A number of investors have provided guarantee commitments, which together with subscription undertakings from several existing shareholders, including The Fourth Swedish National Pension Fund ("AP4"), in total represent SEK 400 million. In addition, certain shareholders including Handelsbanken Fonder and Swedbank Robur have expressed that they support the Rights Issue and that they intend to subscribe for their respective pro rata shares.
Members of the Board of Directors and Management, comprising Ulf Jungnelius, Pär-Ola Mannefred, Gustaf Albèrt and Anna Belfrage, who jointly hold approximately 0.4 percent of the Company’s outstanding shares have committed to subscribe their respective pro rata shares in the Rights Issue amounting to approximately SEK 1.8 million.
Timetable for the Rights Issue
Last day of trading in shares including right to receive subscription rights
May 21, 2021
First day of trading in shares excluding right to receive subscription rights
May 24, 2021
Prospectus published on the Company’s webpage
May 25, 2021
Record date for participation in the Rights Issue
May 25, 2021
Subscription period
May 27 – June 10, 2021
Trading in subscription rights
May 27 – June 7, 2021
Trading in BTAs
May 27 – June 14, 2021
Announcement of final outcome in the Rights Issue
Around June 14, 2021
Delivery of and trading in new shares subscribed with subscription rights
Around June 18, 2021
Delivery of and trading in new shares subscribed without subscription rights
Around June 30, 2021
The Over-Allotment Option
The Board of Directors is also authorized to decide upon a directed issue with deviation from the shareholders’ preferential rights whereby the Company will receive a maximum of SEK 100,000,000 before transaction costs. The Over-Allotment Option can only be exercised if the Rights Issue is oversubscribed and to meet the interest from strategic investors.

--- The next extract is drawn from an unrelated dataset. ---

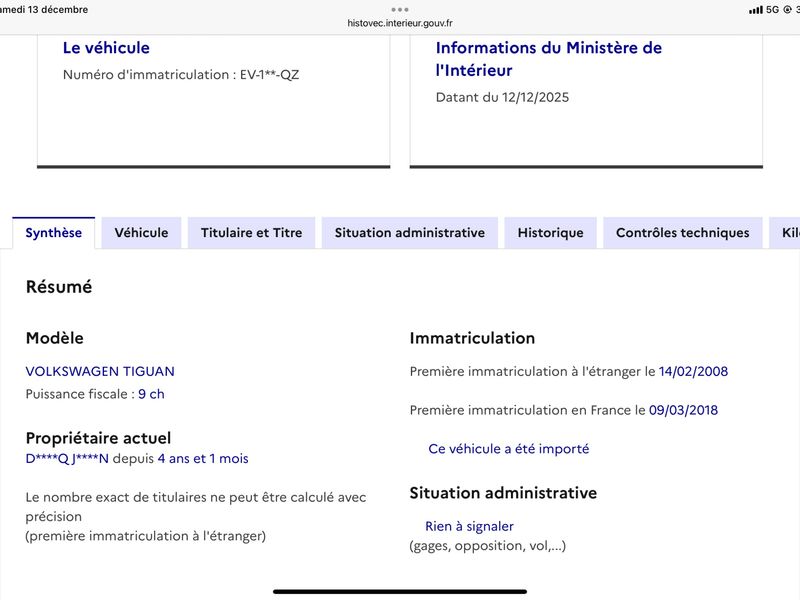Open the Véhicule tab
The height and width of the screenshot is (600, 800).
click(141, 233)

Upon the potential exercising of the Over-Allotment Option, the subscription price will equal that of the subscription price in the Rights Issue. Exercising the Over-Allotment Option would provide Isofol a maximum of SEK 100,000,000, before transaction costs, by issuing a maximum of 15,625,000 shares.
The Rights Issue and the Over-Allotment Option would result in an increase of the share capital of a maximum of approximately SEK 2,392,767.2. Upon exercising the Over-Allotment Option, the number of shares in Isofol, after the Rights Issue and the Over-Allotment Option, will amount to a maximum of 161,515,440 shares and the share capital will amount to a maximum of approximately SEK 4,945,252.1. For existing shareholders not participating in the Rights Issue and Over-Allotment Option, a dilution effect corresponding to approximately 48.4 percent of the total number of shares and votes in the Company following the Rights Issue and Over-Allotment Option will arise.

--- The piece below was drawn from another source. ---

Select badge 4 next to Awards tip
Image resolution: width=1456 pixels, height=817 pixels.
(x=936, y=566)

The reason to deviate from the shareholders’ preferential rights is that the Board of Directors, in the event of strong interest from investors, wishes to further strengthen the Company’s capital as well as broaden the Company’s shareholder base with strategic investors.
Advisors
Carnegie Investment Bank AB (publ) and Pareto Securities AB act as Joint Bookrunners in connection with the Rights Issue and the potential Over-Allotment Option. Vinge law firm acts as legal adviser to Isofol, and Schjødt law firm acts as legal adviser to the Joint Bookrunners. Ashurst LLP acts as legal adviser to the Joint Bookrunners as to US securities law.

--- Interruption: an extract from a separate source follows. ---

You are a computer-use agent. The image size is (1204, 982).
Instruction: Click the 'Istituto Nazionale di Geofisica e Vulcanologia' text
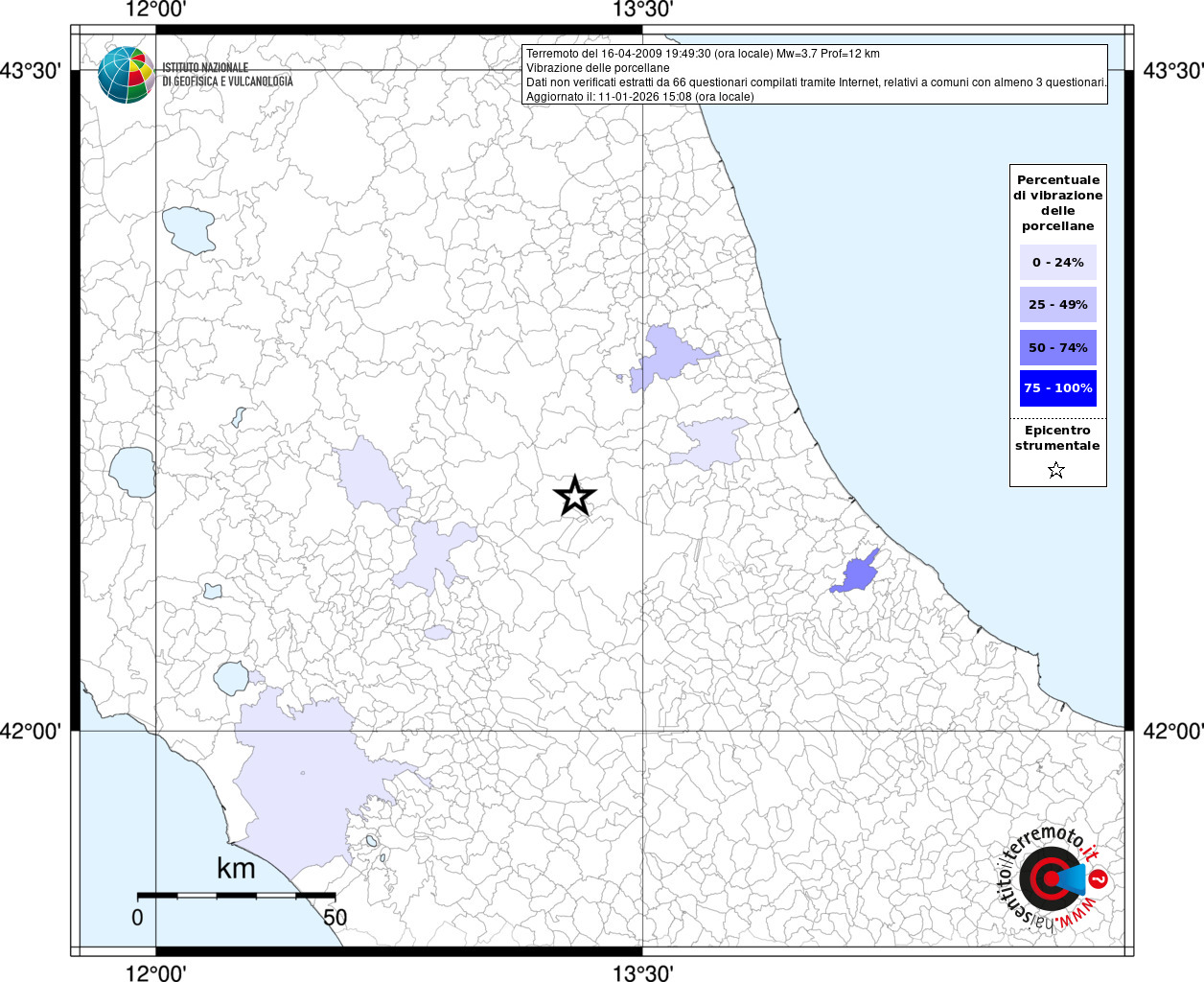point(227,75)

This is information that Isofol Medical AB (publ) is obliged to make public pursuant to the EU Market Abuse Regulation. The information was submitted for publication, through the agency of the contact person set out above, at 21:10 CEST on May 18, 2021.
About arfolitixorin
Arfolitixorin is Isofol’s proprietary drug candidate being developed to increase the efficacy of standard of care chemotherapy for advanced colorectal cancer. The drug candidate is currently being studied in a global Phase III study, AGENT. As the key active metabolite of the widely used folate-based drugs, arfolitixorin can potentially benefit more patients with advanced colorectal cancer, as it does not require complicated metabolic activation to become effective.